Fica evidente no gráfico da figura 6 que as medidas com e sem janela de alumínio se
diferenciam a partir da distância de cerca de 7 cm. As partículas alfa emitidas pela série do
Th-232 (de energia de aproximadamente 4 MeV a 9 MeV) têm alcance variando de
aproximadamente 3 cm a 8 cm.
As atividades que foram realizadas sugerem que o equipamento construído possui
sensibilidade e estabilidade suficientes para o posterior planejamento de outros experimentos
didáticos.
3
CONSIDERAÇÕES FINAIS
O ensino de Física de Nuclear no Brasil é ainda incipiente. A literatura existente sobre o
tema é, geralmente, dirigida à apresentação de tópicos e a instrumentação se restringe a
simulações.
Neste trabalho apresentamos a montagem de uma câmara de ionização de baixo custo, de
fácil construção e manuseio, tornando possível sua utilização na maioria das instituições de
ensino. Além da montagem modificada da câmara de ionização proposta por WENZEL,
apresentam-se aqui algumas medidas realizadas com a mesma, indicando sua estabilidade e
sensibilidade suficientes para a realização de experimentos didáticos. Dessa forma, verificouse a possibilidade de uso da câmara de ionização construída como uma ferramenta em práticas
de ensino. Este aparato experimental pode servir de suporte para o desenvolvimento de
diversas atividades associadas à Física Nuclear.
Recentemente foi encontrado no mercado brasileiro o transistor NPN darlington BC 517,
possibilitando a construção do modelo original de WENZEL. Com a realização de alguns
testes, utilizando este transistor, verificou-se que a câmara de ionização comportou-se
satisfatoriamente, ficando como sugestão para futuras montagens.

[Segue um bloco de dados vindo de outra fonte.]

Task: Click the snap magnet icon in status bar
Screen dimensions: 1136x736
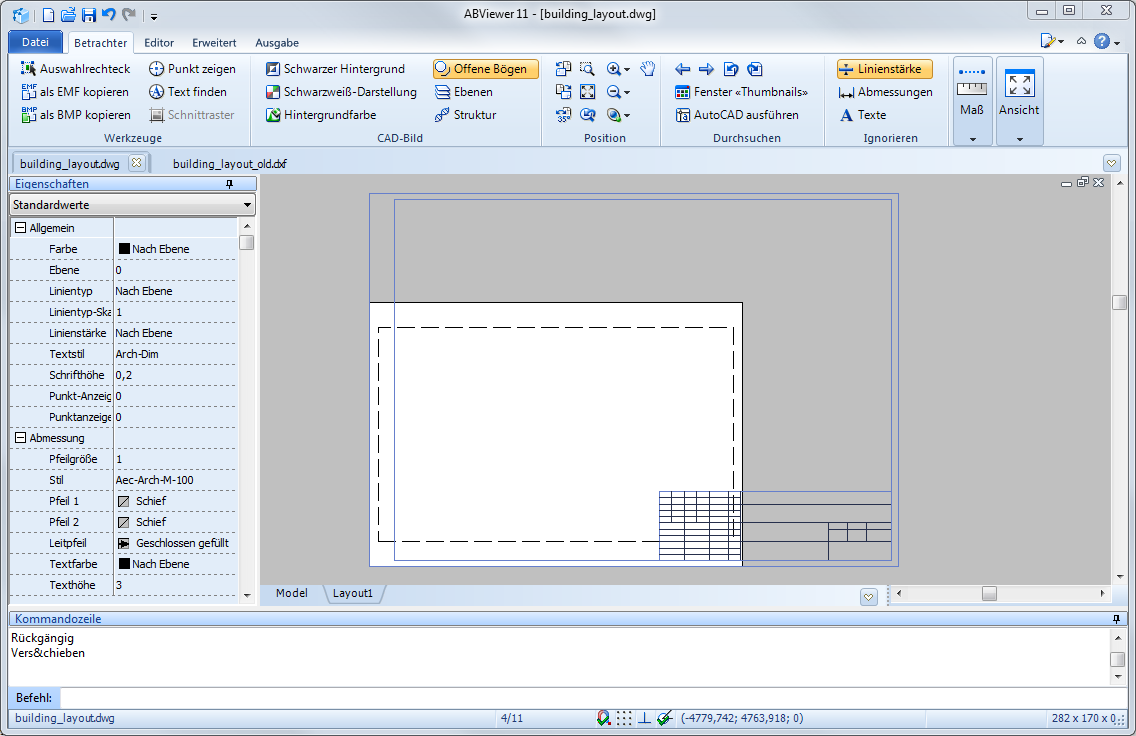Action: pyautogui.click(x=603, y=718)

REFERÊNCIAS BIBLIOGRÁFICAS
WENZEL,
C.
Radon
Detector
for
the
Student.
Disponível
<http://www.techlib.com/science/ionchamber.htm>. Acesso em: 01 de março de 2014.
em:
SILVA, N. C., Laboratório virtual de Física Moderna: Atenuação da radiação pela matéria.
Caderno Brasileiro de Ensino de Física, v. 29, n. 3, p. 1206-1231, 2012.
CONSTRUCTION AND CHARACTERIZATION OF A GAS IONIZATION
DETECTOR FOR INSTRUMENTATION IN THE NUCLEAR PHYSICS TEACHING
PROCESS
Abstract: The main difficulty for the Teaching of Modern Physics, especially in high schools,
is the instrumentation. The reasons for that include the lack of laboratories in schools and the
lack of preparation and time of teachers to use it, what makes the instrumentation to be left
for second plan. The objective of this study was to build a low cost gas ionization detector
(Ionization chamber), in order to provide a wide access to laboratories of high schools and
higher education in Brazil. This device is based on the method of WENZEL (2014) but with a
slightly modification. Besides its assembly, some measurements performed on the ionization
detector have been presented, which have indicated its stability and sensitivity to educational
experiments. The activities performed have demonstrated satisfactory stability and sensitivity
of the equipment for future teaching practices of educational experiments, which may also
serve to support the development of various activities associated with Nuclear Physics.
Keywords: nuclear instrumentation, ionization chamber, teaching nuclear physics.